This Election Day has yielded a break for community broadband infrastructure and real broadband competition in the USA.
This has occurred in Colorado which is one of many states that enacted protectionist legislation written by incumbent telcos and cable-TV operators to prohibit local governments from setting up broadband infrastructure for community-broadband efforts. These laws are written with a veil of preventing mismanagement of public funds by local government when it comes to creating broadband infrastructure or municipal wireless broadband setups, but are really to protect the likes of Comcast in operating broadband-service cartels.
The law that was in place in Colorado required a ballot measure to be put to referendum by the local government if that government wished to set up broadband infrastructure that had any sort of public funding. 43 of these communities ran referenda about this topic on this year’s Election Day and the results turned up in the favour of the local government wanting to establish a community broadband service in these areas.
The victory was driven because CenturyLink and Comcast were suffocating the quality of broadband service that was offered in that state as is common in must of the USA. Citizens were seeing a reality that a high-quality broadband service that is value for money can only be achieved with real competition as has been noticed when competitive deployments like Google Fiber were rolled out.

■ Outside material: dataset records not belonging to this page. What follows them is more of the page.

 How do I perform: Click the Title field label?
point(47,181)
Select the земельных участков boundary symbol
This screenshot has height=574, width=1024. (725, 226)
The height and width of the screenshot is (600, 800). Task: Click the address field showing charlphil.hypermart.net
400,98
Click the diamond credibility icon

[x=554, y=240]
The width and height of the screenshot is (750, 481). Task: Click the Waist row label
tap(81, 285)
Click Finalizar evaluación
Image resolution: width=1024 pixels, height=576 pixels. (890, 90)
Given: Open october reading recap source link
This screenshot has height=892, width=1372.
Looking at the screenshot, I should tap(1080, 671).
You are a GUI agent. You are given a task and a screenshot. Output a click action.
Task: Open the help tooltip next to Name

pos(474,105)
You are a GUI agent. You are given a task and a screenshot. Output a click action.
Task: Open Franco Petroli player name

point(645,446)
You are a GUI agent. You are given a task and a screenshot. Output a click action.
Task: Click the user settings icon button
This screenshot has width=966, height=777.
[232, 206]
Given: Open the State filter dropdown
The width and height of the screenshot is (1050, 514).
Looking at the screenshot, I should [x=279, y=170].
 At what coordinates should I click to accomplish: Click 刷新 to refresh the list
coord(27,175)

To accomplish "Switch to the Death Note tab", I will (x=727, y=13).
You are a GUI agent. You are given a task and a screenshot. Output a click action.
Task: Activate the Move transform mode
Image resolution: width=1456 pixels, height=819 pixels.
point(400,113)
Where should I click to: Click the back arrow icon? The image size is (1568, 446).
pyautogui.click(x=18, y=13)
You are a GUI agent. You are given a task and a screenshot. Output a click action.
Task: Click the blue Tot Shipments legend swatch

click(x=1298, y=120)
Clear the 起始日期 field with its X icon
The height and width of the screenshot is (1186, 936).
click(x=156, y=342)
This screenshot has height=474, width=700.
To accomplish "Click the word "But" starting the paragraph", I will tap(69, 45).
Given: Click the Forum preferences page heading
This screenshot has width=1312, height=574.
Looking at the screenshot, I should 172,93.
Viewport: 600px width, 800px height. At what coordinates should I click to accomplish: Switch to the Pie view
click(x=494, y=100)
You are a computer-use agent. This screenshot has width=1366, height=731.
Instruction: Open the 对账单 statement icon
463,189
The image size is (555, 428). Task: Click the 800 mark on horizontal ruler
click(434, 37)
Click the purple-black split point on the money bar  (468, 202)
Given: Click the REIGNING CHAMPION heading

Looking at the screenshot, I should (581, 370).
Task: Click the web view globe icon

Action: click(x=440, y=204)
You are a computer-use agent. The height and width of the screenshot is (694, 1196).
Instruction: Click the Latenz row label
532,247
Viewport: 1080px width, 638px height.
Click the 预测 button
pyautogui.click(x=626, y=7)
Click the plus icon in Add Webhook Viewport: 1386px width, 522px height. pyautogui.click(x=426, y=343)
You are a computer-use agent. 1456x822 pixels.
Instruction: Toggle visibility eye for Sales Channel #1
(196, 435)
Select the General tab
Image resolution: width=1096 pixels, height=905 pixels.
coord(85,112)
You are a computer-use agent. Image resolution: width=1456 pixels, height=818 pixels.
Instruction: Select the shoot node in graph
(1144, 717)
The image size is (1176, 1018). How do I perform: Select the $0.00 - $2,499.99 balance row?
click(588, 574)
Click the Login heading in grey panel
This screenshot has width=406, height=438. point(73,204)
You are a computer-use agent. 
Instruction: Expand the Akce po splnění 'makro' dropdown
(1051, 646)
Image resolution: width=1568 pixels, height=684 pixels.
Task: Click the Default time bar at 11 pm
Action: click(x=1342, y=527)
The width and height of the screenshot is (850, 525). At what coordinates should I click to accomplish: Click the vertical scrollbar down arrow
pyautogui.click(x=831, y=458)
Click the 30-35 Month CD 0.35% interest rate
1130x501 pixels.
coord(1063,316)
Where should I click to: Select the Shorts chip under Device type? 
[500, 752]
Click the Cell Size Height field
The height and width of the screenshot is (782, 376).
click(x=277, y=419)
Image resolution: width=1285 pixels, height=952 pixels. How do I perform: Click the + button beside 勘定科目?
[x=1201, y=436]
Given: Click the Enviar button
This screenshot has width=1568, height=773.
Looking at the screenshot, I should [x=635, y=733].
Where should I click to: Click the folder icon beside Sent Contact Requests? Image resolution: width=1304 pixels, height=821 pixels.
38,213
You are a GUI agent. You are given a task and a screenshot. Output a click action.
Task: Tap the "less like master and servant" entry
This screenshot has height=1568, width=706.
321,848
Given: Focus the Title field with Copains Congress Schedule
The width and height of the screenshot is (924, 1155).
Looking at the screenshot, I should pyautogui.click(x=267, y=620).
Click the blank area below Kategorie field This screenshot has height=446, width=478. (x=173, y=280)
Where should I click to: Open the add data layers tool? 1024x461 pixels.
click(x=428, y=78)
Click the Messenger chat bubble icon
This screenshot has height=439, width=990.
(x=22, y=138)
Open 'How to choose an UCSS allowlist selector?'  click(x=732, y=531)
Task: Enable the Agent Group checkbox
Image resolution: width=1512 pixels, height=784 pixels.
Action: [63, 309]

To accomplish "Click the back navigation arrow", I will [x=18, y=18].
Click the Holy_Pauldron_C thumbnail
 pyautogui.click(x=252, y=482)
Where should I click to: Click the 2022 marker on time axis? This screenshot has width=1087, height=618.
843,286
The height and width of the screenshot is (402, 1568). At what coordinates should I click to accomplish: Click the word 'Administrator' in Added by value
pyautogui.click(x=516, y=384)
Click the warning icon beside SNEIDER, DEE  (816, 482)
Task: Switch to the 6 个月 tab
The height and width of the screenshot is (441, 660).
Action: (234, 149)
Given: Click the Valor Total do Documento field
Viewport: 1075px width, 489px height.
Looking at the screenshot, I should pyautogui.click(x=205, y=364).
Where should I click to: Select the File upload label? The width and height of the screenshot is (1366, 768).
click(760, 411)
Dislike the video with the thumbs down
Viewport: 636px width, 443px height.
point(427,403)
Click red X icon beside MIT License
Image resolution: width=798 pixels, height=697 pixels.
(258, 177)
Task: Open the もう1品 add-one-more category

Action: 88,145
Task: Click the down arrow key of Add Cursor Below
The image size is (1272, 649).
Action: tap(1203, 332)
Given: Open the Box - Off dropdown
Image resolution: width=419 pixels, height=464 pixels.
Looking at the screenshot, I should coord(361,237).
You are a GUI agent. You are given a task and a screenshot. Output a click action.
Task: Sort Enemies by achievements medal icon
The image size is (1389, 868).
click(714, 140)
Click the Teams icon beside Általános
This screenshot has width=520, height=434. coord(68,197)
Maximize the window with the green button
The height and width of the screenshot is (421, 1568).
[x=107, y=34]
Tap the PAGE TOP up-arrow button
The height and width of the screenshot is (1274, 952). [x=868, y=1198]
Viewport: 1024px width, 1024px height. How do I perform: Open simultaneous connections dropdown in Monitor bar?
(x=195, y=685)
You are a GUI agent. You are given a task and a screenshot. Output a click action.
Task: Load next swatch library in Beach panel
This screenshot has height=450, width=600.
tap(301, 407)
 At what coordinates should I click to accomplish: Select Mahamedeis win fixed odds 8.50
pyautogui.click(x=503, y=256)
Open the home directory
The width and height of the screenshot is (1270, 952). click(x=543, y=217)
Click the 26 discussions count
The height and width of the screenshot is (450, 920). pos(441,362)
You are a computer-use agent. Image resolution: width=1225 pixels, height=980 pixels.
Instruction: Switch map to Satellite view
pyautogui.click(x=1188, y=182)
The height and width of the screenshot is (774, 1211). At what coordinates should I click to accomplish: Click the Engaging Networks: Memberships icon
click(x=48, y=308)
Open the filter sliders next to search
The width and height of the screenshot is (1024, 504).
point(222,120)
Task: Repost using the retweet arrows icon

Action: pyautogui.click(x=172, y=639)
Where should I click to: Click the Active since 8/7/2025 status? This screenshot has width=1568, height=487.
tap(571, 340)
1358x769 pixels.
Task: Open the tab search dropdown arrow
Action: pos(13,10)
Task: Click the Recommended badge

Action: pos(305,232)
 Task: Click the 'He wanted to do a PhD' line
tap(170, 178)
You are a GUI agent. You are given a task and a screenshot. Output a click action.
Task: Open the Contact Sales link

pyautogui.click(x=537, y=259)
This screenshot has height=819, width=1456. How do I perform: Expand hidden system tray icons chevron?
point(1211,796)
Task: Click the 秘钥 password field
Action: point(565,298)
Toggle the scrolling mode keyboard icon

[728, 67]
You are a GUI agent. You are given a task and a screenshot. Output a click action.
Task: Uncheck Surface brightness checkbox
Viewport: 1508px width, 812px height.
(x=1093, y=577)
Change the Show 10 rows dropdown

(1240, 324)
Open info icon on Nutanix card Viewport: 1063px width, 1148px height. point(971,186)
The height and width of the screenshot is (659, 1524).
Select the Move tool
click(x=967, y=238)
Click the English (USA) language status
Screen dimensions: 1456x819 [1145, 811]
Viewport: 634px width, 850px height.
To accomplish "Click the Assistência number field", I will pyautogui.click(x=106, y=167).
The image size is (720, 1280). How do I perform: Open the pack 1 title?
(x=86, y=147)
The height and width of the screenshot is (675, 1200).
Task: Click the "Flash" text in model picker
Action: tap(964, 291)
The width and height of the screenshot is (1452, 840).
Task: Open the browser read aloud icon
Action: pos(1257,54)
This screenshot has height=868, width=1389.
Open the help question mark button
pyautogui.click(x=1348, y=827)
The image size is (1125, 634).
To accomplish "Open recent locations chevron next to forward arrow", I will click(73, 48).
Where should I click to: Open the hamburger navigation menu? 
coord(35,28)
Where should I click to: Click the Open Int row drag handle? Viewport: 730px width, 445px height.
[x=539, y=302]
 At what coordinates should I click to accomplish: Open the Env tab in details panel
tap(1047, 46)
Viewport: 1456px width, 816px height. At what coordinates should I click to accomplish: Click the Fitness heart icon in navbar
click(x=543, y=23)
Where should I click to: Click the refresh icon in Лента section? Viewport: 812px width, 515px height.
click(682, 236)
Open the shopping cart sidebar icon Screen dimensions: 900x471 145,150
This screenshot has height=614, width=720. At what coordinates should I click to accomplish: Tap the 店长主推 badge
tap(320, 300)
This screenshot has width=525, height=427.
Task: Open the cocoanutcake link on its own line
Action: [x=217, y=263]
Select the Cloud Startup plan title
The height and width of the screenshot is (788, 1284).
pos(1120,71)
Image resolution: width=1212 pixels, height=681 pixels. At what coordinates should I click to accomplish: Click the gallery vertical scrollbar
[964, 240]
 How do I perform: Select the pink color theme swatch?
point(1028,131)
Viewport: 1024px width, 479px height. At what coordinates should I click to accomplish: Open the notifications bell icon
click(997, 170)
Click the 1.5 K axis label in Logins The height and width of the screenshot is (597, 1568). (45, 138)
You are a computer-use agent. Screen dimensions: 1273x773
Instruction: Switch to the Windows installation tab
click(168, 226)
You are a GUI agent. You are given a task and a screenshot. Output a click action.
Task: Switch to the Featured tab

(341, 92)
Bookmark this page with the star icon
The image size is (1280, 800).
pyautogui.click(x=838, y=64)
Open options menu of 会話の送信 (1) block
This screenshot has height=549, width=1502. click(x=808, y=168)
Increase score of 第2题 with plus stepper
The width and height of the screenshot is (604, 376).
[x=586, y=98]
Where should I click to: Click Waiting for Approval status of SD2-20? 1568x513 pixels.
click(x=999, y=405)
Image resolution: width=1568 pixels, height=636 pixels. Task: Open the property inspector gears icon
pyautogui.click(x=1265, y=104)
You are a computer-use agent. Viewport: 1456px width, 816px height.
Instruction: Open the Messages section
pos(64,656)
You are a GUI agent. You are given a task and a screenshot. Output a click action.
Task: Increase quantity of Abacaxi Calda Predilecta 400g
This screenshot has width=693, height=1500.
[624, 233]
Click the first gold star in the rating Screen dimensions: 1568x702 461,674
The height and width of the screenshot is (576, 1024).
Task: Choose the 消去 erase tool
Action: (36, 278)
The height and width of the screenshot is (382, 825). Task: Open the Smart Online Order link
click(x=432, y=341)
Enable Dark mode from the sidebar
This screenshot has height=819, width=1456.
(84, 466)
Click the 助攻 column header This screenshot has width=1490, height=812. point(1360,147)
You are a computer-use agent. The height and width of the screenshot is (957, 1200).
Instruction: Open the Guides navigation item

Such laws were also found to be suffocating economic development and private investment because of the inability for public-private broadband infrastructure projects to go ahead. As well, it would be hard to do business in areas affected by these laws because today’s business operations are relying on information to be provided at the speed of light. This is more so with small and medium business who is after a decent broadband Internet service that doesn’t stifle them financially.
The community broadband services, which typically are maintained by the electric utility ran by the local government can also allow for a European-style shared-infrastructure model where retail broadband operators can rent bandwidth on the infrastructure to facilitate their Internet services This is in addition to the local government providing broadband to schools and libraries, covering their Internet-service needs and even being in a position to sell broadband service to the community.
As well, this competition can effectively give CenturyLink and Comcast the “kick in the pants” they need to raise their game when it comes to value for money and customer-service attitudes. Who doesn’t want all their customers churning to better service?
At least this Election Day in the US represented a step towards real competition for that country’s broadband Internet services.